Spain legalises euthanasia
The Parliament passes the law with a majority of 198 votes. Dozens protested outside. Spain becomes the fourth European country and the sixth in the world to approve euthanasia.
Protestante Digital · MADRID · 18 DECEMBER 2020 · 17:00 CET
The Spanish Parliament has approved the first euthanasia law in the country on 17 December.
The rule, promoted by the Social Democrat government party, PSOE, received 198 votes in favour, 138 against and 2 abstentions. Spain becomes the fourth country in Europe and the sixth worldwide to legalise euthanasia, after the Netherlands, Belgium, Luxembourg, Canada and New Zealand.
The law was approved after several attempts in which the Parliament voted against it. The government coalition of PSOE and leftist party Unidas Podemos, along with the deputies of liberal party Ciudadanos, leftist party Más País, Catalonian parties ERC, CUP and Junts per Catalunya, Basque parties PNV and EH Bildu, and Galician party BNG, all voted in favour.
The conservative parties PP and UPN and far-right Vox voted against it. Vox has announced that they will file an appeal of unconstitutionality against the text.
The law, which has yet to be approved by the Senate, although it is expected to do so, could come into force in the first months of 2021.
During the vote, dozens of people gathered outside the Parliament building to protest against the measure with posters that read: “Government of death”.
Defending the law presented by the government, the PSOE parlamentarian María Luisa Carcedo, pointed out that the text “absolutely guarantees the patient rights” and that it is "the patient who decides in a situation of extreme suffering”.
PP deputy José Ignacio Echániz responded that “without universal access to palliative care there is no choice, no freedom because the only option offered to patients is euthanasia”. “The level of civilisation and maturity of a country is measured by how it treats the most vulnerable”, he added.
The Minister of Health, Salvador Illa, described the law as “a response to a very transversal demand from Spanish society”. He also stressed that, once the law is approved by the Senate, euthanasia will be included as a “benefit” of the National Health System.
Response to the Bioethics Committee
Asked about the negative report published in October by the Spanish Bioethics Committee, Carcedo confirmed the executive's rejection of the recommendations of this official advisory body, saying: “Of course we have read the Bioethics Committee's report but it seems that they have not read the law”.
In the document, the Bioethics Committee warned that “there are solid health, ethical, legal, economic and social reasons to reject the transformation of euthanasia into a subjective right and a public service”.
Prior to the Bioethics Committee's report, the Spanish Evangelical Alliance (AEE) had already released a statement calling on the government to promote the development of model for terminally ill patients that combines access to palliative care with family and economic support.
“The number of patients who consider euthanasia as an option diminishes drastically if the alleviation of pain is facilitated, and human accompaniment and resources to combat hopelessness are offered”, the evangelical body said.
Speaking of the impact of the law's approval on society the AEE warns that “it is dangerous to build a social opinion that says that terminal patients are a burden”.
A free decision?
The law states that anyone with “terminal or incurable illness causing intolerable physical and mental suffering” will have access to euthanasia.
According to the executive director of Areopago Protestante and medical doctor, Pedro Tarquis, “the key point here is the word intolerable, as it is a totally subjective assessment of the patient that can justify euthanasia in any serious and incurable disease”.

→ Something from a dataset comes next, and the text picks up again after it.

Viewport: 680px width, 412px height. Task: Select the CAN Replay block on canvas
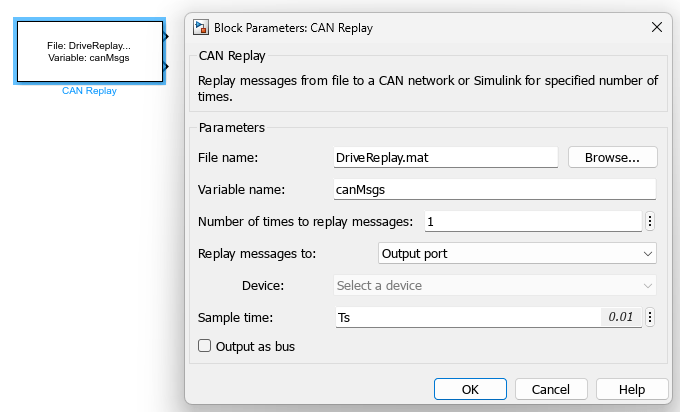tap(89, 51)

Furthermore, “it is more than questionable whether the decision of the patient is free and voluntary. The lack of social and health support for chronic and incurable problems may lead to see euthanasia as the only possible final solution”, Tarquis writes.
“The devaluation of human life, as it already happens with the 'unborn', will undoubtedly bring a poor ethic of personal and social values that will lead to decisions in which human life itself loses its meaning in the face of pragmatism”, Tarquis concludes.
The Spanish euthanasia law
Such people must be of legal age and have Spanish nationality, a legal residence permit or a legal registration certificate which confirms that they have been in Spanish territory for more than twelve months.
Being a “benefit” of the National Health System, euthanasia may also be practised in private centres and at home. Individuals must first submit two written requests, which must be approved by the doctor in charge of the case and a medical consultant, then, euthanasia can be applied within a maximum of 32 days.
In the event that the patient is “not in full possession of his or her faculties”, the doctor may submit the request through the “living will or a legally equivalent document”.
The law also allows to reverse the request whenever the patient wants to do so, as well as the conscientious objection of those health professionals who reject this practice. They will have to make their request in writing first and a “Register of objecting health professionals” will be set.